Other areas with natural seismic risk include the Panhandle, where ancient faults underlying the Amarillo Uplift can be reactivated. Earthquakes in these zones are caused by the slow, long-term movement of the Earth’s crust along existing zones of weakness in the basement rock. Historically, natural quakes in the Texas Panhandle have been recorded up to a magnitude of 5.4. Minor tremors have also occurred along the Gulf Coastal Plain, potentially linked to the growth of salt domes and regional sediment loading.
Understanding Induced Seismicity
Induced seismicity refers to earthquakes caused or triggered by human industrial activities, which have become the dominant source of tremors in modern Texas. The primary cause is the disposal of massive volumes of produced water, a toxic brine that is a byproduct of oil and gas extraction. This wastewater is pumped deep underground into saltwater disposal wells, often reaching depths near or into the crystalline basement rock where ancient faults lie. This process is distinct from hydraulic fracturing, or fracking, as the disposal of wastewater is the main mechanism driving induced quakes.
Injecting this fluid increases the pore pressure within the rock formation, which acts to decrease the friction on pre-existing faults. If the pressure increase is sufficient, it can cause a fault that was already under tectonic stress to slip. Since 2008, the rate of earthquakes with a magnitude of 3.0 or greater in Texas has increased significantly, largely attributable to this wastewater disposal.
The Permian Basin, particularly the area around Midland and Odessa, and parts of North Texas, have been the most affected by this induced activity. These areas, which include the Fort Worth Basin and the Delaware Basin, have seen a sharp rise in seismic events coinciding with the high-volume injection of produced water annually. The induced quakes tend to occur within a few kilometers of the deep disposal wells. Scientific analysis has established a clear temporal and spatial correlation between high-rate injection and the onset of seismic swarms in these regions.

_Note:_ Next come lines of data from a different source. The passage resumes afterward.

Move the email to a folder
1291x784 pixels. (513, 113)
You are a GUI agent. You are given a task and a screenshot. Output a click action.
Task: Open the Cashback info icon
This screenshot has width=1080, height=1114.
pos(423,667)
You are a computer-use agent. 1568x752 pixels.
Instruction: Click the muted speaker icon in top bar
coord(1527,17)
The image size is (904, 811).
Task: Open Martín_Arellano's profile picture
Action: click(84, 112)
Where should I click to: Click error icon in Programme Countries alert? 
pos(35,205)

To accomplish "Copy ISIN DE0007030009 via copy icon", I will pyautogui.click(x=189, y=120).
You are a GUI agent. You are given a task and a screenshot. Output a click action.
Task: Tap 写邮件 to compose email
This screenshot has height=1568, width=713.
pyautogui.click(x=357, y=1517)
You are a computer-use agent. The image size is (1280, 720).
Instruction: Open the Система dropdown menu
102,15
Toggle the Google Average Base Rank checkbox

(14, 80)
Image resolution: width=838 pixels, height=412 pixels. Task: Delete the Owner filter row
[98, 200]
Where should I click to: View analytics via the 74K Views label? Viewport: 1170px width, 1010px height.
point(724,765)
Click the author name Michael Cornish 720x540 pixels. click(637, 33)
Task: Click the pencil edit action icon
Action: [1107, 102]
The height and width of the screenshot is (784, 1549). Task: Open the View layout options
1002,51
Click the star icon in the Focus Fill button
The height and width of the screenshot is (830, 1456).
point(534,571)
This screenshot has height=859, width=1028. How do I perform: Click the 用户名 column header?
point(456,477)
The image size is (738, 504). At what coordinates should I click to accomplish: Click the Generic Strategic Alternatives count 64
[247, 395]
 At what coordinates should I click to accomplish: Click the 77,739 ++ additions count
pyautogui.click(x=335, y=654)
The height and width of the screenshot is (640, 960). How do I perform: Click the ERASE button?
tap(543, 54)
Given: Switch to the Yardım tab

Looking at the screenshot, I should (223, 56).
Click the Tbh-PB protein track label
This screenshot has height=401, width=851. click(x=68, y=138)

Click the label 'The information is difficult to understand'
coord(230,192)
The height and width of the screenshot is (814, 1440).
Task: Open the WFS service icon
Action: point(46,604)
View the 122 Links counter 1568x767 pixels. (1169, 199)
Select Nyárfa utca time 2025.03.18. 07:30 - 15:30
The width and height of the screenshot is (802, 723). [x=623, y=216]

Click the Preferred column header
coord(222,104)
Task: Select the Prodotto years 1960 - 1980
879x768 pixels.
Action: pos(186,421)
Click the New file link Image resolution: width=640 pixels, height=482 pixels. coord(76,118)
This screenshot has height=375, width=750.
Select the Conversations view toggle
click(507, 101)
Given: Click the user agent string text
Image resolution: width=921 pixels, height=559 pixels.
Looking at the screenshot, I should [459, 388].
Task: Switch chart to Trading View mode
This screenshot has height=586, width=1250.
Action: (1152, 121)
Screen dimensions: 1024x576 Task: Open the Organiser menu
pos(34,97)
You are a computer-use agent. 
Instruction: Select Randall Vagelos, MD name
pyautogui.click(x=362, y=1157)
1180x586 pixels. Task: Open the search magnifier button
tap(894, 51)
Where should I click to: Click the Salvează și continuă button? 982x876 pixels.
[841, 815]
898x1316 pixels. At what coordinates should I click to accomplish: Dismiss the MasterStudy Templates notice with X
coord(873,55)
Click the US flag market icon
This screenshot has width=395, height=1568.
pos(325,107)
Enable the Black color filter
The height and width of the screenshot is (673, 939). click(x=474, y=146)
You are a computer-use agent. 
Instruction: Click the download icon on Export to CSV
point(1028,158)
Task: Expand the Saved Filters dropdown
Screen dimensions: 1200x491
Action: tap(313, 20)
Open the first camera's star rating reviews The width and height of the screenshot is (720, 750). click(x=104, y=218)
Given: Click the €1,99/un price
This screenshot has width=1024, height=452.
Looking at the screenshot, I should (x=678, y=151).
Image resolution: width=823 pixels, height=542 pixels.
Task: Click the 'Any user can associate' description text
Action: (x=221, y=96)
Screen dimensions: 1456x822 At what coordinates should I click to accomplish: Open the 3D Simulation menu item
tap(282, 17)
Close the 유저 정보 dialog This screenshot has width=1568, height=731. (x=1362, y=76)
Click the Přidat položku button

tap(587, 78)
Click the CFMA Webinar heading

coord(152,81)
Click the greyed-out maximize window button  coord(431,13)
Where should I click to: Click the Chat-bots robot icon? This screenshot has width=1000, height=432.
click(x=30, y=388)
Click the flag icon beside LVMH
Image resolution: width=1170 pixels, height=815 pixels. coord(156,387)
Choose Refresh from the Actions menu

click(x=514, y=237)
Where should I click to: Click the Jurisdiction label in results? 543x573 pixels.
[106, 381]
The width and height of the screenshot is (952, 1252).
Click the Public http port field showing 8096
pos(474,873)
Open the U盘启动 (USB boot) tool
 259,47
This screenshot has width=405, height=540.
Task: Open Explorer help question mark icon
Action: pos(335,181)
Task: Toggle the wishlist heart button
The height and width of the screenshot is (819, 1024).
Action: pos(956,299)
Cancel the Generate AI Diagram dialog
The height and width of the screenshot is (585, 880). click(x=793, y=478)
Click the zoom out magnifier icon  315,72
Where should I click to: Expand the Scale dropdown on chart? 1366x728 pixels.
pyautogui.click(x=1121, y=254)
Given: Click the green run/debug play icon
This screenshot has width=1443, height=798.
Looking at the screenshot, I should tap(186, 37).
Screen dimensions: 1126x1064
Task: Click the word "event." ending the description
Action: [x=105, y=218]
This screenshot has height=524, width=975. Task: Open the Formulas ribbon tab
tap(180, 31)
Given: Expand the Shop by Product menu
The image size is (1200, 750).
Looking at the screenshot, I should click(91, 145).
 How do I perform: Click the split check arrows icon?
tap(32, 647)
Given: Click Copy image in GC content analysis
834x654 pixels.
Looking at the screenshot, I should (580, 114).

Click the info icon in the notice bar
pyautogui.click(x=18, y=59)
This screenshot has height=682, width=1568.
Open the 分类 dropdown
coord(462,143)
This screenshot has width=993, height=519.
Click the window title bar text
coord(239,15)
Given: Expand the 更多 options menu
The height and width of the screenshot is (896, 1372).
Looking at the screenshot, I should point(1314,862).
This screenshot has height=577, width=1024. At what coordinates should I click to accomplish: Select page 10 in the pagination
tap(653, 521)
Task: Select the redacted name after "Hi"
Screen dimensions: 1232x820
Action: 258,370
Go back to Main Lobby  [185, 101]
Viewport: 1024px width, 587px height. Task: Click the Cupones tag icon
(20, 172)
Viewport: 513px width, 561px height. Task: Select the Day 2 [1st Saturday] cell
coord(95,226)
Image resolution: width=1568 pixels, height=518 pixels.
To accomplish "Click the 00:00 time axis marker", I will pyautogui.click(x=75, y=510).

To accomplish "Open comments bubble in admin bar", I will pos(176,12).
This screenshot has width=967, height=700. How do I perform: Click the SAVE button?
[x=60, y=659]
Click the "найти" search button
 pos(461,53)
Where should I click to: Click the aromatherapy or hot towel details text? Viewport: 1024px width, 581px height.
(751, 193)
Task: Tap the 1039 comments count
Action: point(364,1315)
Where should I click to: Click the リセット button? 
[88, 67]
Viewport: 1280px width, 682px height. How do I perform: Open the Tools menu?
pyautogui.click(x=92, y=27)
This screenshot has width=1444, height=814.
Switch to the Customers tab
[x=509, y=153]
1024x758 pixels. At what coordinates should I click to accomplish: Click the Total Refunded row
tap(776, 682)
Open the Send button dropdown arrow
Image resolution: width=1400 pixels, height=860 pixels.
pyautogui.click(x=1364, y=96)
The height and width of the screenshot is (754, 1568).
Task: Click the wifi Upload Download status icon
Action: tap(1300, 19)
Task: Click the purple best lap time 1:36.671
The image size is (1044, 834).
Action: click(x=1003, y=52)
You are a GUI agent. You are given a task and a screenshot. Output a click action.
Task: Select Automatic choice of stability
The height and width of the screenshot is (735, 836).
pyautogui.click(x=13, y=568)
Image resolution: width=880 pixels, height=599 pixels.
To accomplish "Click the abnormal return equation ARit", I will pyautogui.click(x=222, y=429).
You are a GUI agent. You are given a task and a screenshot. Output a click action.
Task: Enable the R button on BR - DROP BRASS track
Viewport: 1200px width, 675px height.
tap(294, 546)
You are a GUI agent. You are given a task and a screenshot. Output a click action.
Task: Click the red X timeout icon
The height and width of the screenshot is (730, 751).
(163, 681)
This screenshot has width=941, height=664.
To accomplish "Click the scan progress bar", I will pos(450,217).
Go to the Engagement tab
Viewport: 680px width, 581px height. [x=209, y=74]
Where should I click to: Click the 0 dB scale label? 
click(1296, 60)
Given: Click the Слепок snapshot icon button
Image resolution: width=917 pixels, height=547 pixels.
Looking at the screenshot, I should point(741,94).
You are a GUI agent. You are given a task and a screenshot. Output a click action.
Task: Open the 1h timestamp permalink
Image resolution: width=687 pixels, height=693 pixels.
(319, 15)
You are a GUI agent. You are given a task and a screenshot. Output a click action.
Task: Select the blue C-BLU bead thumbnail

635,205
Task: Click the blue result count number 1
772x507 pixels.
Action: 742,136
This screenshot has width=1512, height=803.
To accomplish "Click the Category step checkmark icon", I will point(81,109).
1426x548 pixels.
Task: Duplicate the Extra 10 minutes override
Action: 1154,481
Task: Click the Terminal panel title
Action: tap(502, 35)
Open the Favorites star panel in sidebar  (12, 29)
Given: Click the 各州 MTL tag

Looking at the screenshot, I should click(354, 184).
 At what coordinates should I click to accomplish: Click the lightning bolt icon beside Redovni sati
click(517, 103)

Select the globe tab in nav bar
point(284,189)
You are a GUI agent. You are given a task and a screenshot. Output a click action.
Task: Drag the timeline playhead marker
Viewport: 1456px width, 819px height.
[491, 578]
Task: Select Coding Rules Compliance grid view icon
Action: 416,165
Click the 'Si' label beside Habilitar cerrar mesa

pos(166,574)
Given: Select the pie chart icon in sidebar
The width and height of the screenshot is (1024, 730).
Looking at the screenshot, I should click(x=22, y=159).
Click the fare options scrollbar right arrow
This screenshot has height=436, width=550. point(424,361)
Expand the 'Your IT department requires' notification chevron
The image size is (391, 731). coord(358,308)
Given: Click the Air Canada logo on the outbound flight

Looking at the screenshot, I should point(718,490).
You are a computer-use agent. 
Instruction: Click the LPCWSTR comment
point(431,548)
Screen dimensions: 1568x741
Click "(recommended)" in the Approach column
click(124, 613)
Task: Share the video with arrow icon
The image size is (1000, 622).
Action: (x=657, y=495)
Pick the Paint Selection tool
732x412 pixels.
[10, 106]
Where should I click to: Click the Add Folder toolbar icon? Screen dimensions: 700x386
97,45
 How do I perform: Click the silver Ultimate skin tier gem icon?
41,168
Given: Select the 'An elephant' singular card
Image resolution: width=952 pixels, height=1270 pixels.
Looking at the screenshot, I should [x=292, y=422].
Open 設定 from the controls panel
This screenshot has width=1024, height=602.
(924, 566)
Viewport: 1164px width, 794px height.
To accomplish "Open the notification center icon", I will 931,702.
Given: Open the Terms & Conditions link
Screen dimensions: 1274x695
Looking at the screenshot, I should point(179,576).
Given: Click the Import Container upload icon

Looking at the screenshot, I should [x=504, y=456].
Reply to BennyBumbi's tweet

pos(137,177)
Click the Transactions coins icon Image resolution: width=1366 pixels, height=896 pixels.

State Monitoring and Regulatory Measures
The state of Texas tracks and investigates seismic events through a coordinated effort involving scientific and regulatory bodies. The Texas Seismological Network (TexNet), managed by the Bureau of Economic Geology, monitors earthquake activity using a network of seismometers across the state. TexNet collects precise data on the location, depth, and magnitude of tremors, helping to distinguish between natural and induced events.
The Railroad Commission of Texas (RRC), which regulates the state’s oil and gas industry, uses TexNet data to inform its regulatory decisions regarding disposal wells. The RRC has established specific protocols, including the creation of Seismic Response Areas (SRAs) in high-risk zones, such as the Gardendale and Stanton areas in the Permian Basin. Within an SRA, the RRC can issue mandates to operators to reduce or cease injection volumes to mitigate seismic risk.
When an earthquake of magnitude 3.5 or greater occurs, the RRC takes immediate action to investigate and may require operators to adjust their disposal well permits. These regulatory actions are aimed at lowering the pressure buildup on faults contributing to induced seismicity. The state’s monitoring and regulatory framework is a direct response to the increase in induced earthquakes, using scientific data to manage industrial activity and reduce the seismic hazard.